Objective: Update the data below by replacing "editor tab" with "browser tab" throughout, keeping everything else the same, and leave the pictures out of your answer.
-- start --
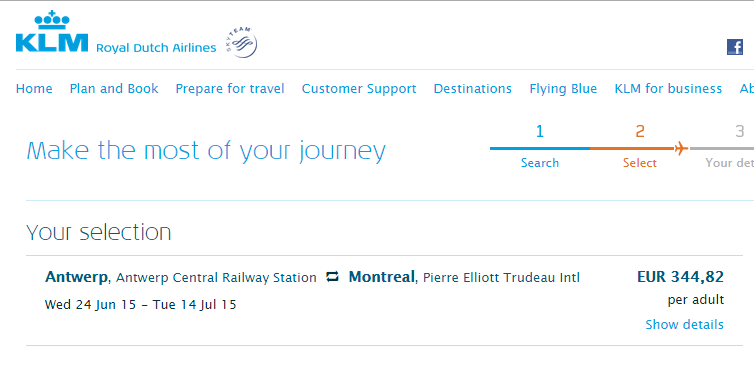Screen dimensions: 754x367
Task: Open KLM for business menu
Action: coord(668,89)
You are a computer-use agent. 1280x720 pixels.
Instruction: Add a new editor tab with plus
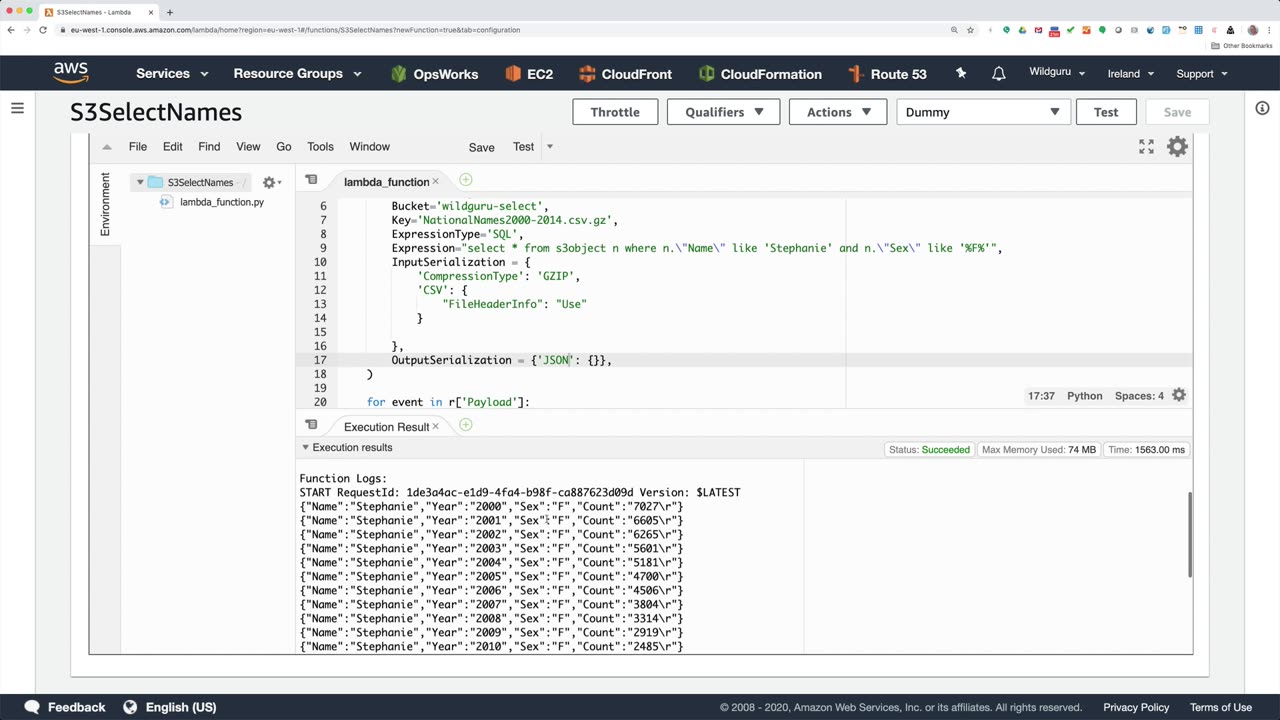click(465, 180)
-- end --
Reply:
Screen dimensions: 754x367
Task: Open KLM for business menu
Action: coord(668,89)
You are a computer-use agent. 1280x720 pixels.
Instruction: Add a new browser tab with plus
click(465, 180)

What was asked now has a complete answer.